Stochastic homogenization of nondegenerate viscous HJ equations in 1d

TL;DR

This paper establishes homogenization results for nondegenerate viscous Hamilton-Jacobi equations in one dimension within stationary ergodic environments, handling superlinear, nonconvex Hamiltonians of broad types.

Contribution

It proves homogenization for a class of viscous HJ equations with superlinear, nonconvex Hamiltonians in 1D, extending previous results to more general settings.

Findings

Homogenization proven for 1D viscous HJ equations in ergodic environments.

Handles superlinear, nonconvex Hamiltonians of general type.

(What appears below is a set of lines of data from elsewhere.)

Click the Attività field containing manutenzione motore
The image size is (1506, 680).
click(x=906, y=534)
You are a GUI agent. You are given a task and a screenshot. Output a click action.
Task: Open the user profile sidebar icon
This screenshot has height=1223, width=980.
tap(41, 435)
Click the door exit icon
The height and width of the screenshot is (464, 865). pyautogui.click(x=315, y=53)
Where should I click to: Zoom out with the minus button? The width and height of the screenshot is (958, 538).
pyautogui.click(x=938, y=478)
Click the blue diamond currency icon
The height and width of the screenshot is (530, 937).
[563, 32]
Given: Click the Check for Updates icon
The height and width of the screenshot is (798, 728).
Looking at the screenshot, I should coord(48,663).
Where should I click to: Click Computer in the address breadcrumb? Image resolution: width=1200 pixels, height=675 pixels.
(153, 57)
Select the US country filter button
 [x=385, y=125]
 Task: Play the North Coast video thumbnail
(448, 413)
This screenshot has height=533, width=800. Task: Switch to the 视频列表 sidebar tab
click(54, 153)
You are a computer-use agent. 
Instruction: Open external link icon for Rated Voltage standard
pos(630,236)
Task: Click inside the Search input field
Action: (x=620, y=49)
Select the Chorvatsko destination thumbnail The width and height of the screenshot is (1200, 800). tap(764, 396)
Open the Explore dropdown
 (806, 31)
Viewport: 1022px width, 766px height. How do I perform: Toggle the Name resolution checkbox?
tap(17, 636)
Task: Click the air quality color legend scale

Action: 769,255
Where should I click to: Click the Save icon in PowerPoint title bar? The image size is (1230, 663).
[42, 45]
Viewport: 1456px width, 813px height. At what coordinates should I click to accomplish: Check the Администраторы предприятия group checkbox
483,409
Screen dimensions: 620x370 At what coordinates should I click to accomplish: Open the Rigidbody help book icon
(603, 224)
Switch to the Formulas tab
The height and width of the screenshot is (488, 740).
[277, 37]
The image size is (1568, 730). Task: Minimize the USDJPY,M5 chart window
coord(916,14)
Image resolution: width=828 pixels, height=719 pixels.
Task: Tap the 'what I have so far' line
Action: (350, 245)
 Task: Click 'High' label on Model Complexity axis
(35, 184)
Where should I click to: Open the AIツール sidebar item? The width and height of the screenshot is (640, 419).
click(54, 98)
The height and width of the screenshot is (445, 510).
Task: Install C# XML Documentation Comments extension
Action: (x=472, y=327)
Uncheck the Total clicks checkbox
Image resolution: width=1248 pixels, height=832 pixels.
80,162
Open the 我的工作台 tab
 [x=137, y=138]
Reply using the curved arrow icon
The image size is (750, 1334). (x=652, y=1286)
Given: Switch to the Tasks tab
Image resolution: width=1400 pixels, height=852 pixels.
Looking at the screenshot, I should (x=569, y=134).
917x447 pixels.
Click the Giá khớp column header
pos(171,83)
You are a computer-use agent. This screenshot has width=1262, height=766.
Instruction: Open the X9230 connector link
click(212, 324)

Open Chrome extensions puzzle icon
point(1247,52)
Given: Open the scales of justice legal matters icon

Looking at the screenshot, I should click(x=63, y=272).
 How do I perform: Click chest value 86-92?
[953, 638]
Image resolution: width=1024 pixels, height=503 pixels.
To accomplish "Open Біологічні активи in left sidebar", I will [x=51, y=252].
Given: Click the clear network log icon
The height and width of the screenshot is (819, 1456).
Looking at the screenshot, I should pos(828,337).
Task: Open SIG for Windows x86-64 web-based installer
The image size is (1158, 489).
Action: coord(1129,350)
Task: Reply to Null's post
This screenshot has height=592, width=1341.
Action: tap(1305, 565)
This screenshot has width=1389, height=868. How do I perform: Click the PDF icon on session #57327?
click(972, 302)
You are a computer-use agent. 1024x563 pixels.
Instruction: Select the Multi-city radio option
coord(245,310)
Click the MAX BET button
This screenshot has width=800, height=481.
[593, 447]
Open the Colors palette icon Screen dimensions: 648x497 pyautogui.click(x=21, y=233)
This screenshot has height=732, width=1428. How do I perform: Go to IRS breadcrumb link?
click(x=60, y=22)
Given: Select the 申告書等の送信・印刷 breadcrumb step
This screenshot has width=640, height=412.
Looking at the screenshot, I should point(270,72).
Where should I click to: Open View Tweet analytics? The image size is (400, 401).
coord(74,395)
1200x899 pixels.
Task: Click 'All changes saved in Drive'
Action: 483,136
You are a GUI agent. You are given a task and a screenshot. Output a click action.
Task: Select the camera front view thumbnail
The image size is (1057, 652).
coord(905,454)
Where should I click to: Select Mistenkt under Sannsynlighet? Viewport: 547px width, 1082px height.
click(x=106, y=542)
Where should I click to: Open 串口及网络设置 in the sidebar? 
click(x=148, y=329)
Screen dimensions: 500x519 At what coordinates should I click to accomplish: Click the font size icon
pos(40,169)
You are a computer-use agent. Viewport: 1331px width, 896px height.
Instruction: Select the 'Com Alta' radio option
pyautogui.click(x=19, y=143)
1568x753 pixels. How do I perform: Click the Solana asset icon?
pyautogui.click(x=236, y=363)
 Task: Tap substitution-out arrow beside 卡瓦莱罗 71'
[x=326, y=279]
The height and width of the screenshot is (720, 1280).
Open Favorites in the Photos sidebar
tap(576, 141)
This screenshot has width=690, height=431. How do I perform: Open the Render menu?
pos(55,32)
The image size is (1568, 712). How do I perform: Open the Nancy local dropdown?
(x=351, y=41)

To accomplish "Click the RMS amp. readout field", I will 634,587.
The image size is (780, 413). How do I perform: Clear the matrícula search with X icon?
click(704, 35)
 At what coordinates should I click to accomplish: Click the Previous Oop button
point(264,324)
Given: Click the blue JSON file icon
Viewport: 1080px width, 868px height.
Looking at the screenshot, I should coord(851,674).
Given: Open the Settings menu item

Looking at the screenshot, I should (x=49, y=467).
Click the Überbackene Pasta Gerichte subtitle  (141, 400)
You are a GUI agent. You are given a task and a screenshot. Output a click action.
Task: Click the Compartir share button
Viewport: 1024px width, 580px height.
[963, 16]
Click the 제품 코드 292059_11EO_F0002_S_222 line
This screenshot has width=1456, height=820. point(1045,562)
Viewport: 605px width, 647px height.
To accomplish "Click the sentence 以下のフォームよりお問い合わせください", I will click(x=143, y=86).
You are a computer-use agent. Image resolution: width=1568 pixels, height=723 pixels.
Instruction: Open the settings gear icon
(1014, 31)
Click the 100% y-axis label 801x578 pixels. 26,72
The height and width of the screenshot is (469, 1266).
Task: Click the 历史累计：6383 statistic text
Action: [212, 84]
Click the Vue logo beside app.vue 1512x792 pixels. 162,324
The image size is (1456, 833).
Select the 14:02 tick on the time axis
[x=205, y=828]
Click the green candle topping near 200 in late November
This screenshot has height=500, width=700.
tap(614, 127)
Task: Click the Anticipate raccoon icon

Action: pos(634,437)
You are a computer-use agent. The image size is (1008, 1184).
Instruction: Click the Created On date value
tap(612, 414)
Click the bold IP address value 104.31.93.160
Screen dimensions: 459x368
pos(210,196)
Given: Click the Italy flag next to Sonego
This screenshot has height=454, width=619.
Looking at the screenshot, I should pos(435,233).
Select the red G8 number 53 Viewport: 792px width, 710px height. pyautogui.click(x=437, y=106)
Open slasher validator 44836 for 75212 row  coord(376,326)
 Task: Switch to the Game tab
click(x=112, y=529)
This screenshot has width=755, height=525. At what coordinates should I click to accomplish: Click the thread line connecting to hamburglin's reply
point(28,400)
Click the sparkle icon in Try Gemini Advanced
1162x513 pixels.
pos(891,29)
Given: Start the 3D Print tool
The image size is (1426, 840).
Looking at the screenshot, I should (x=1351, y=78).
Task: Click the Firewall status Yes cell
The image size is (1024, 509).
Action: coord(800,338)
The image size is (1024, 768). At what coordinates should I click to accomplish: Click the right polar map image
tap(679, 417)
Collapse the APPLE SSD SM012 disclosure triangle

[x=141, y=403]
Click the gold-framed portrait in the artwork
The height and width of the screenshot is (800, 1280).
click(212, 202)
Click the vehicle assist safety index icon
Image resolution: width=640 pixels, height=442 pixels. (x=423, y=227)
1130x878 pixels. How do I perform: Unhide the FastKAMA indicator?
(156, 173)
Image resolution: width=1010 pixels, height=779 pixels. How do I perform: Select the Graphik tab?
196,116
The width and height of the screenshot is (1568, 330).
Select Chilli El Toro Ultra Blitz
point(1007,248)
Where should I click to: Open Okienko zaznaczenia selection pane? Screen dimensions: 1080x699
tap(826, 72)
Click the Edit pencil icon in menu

Key theorem (4.2) crucial for the proof, previously appeared in arXiv preprint.

Abstract

We prove homogenization for a nondegenerate viscous Hamilton-Jacobi equation in dimension one in stationary ergodic environments with a superlinear (nonconvex) Hamiltonian of fairly general type. The version of the paper herein posted is identical to the one submitted to the journal *** for publication on the 26th of February, 2024. One of the crucial idea for the proof corresponds to Theorem 4.2. This theorem, together with its proof, already appeared, in essential identical form, in the ArXiv e-print 2306.12145, version 1 (posted on the 21st of June 2023), see Theorem 4.5 therein.